875 Initializing Numerical Weather Prediction Models with Model-Derived and Satellite-Based Soil Moisture Data

Wednesday, 10 January 2018
Exhibit Hall 3 (ACC) (Austin, Texas)
Eli J. Dennis, NASA/GSFC, Greenbelt, MD; and J. A. Santanello and P. Lawston

Modeling studies show that soil moisture plays a pivotal role in planetary boundary layer (PBL) evolution through positive and negative feedback loops in the local land-atmosphere coupling (LoCo) process chain (Santanello et al, 2011). Variability in the land surface energy balance (i.e. surface sensible and latent heat flux) corresponds directly with that of soil moisture heterogeneity, and is a crucial component in determining the state of the PBL. To accurately account for antecedent soil moisture variability, this study uses NASA’s Land Information System (LIS) to produce offline “spin-ups” with varying meteorological forcing quality and varying greenness vegetation fraction (GVF).
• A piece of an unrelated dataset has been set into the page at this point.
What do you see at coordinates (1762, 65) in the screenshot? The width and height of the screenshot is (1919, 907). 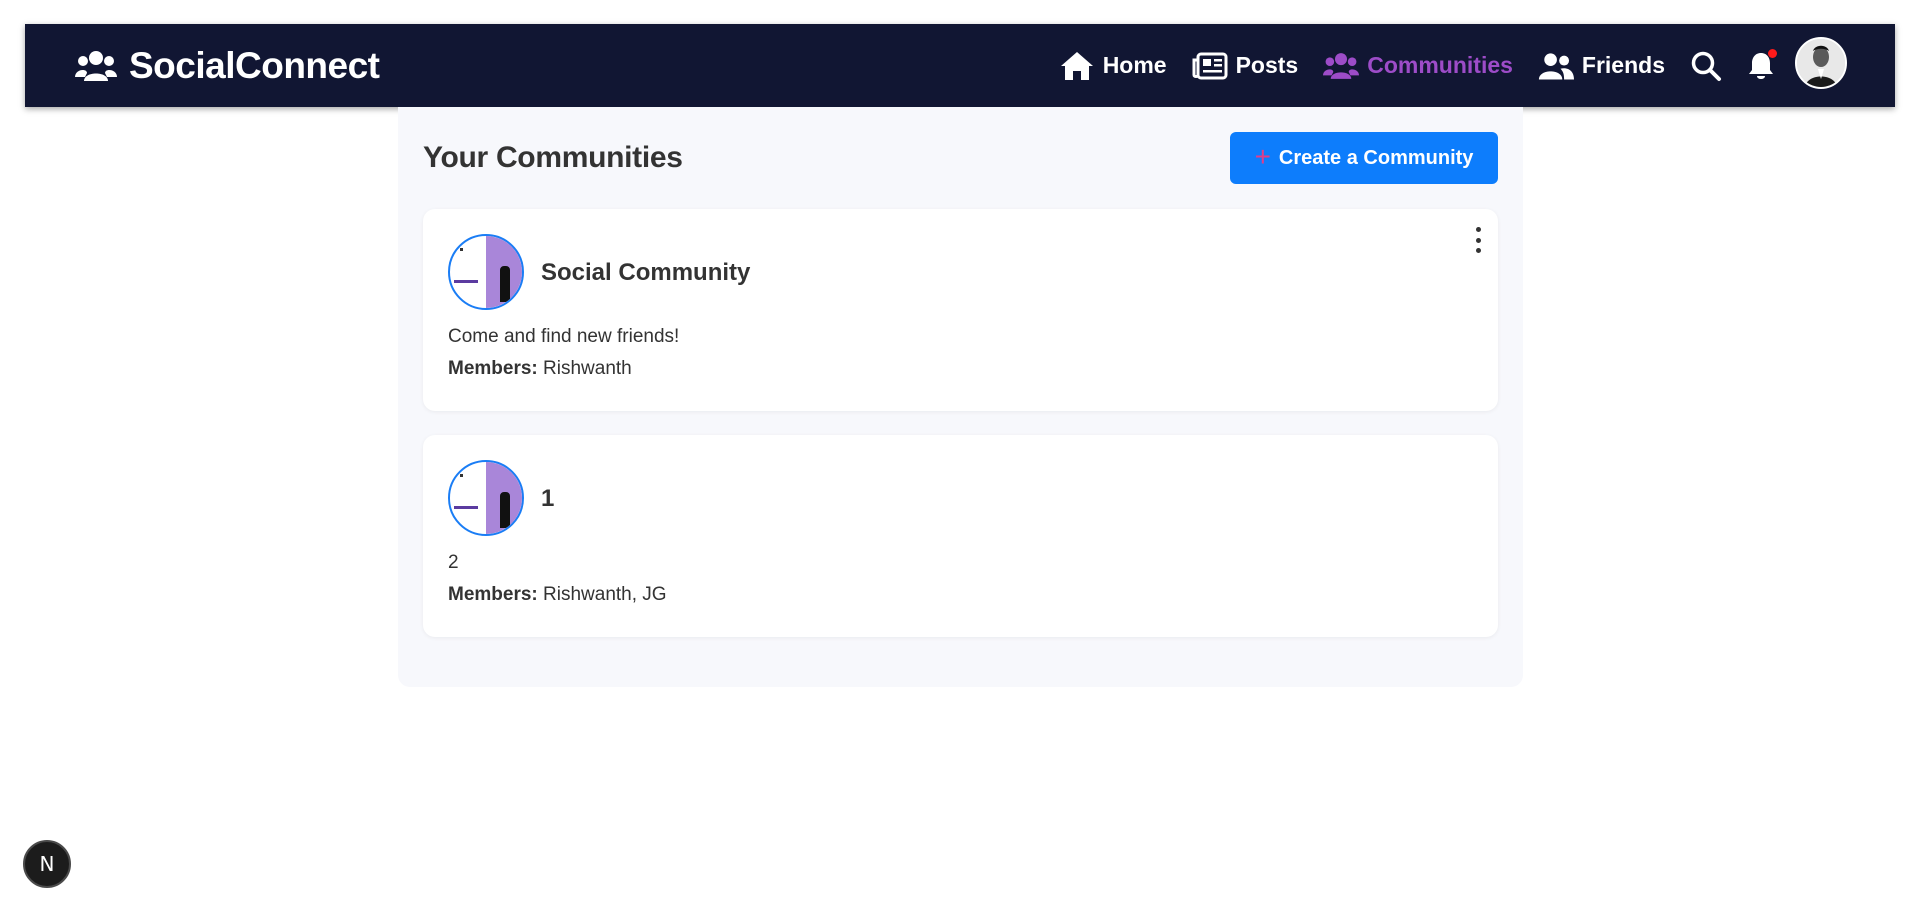 I see `notifications-button` at bounding box center [1762, 65].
The LIS simulations are then used to initialize short-term NASA Unified Weather Research and Forecasting (NU-WRF) forecasts through the coupled LIS-WRF framework. A comparison is made between the LIS spin-ups, Soil Moisture Active Passive (SMAP) satellite data, and in situ soil moisture probes to define any biases that may be present in the seasonality of the LIS runs, and to address the ability of SMAP to convey soil moisture data that follow proximal observations. The coupled LIS-WRF simulations followed observations more closely when using the LIS spin-up with the best-available meteorological forcing and real-time GVF when compared to the control run that was initialized by operational standards. This serves as an early step in using offline spin-ups to initialize forecast models, and it suggests that there is significant impact of the land surface initialization approach on operational NWP forecasts.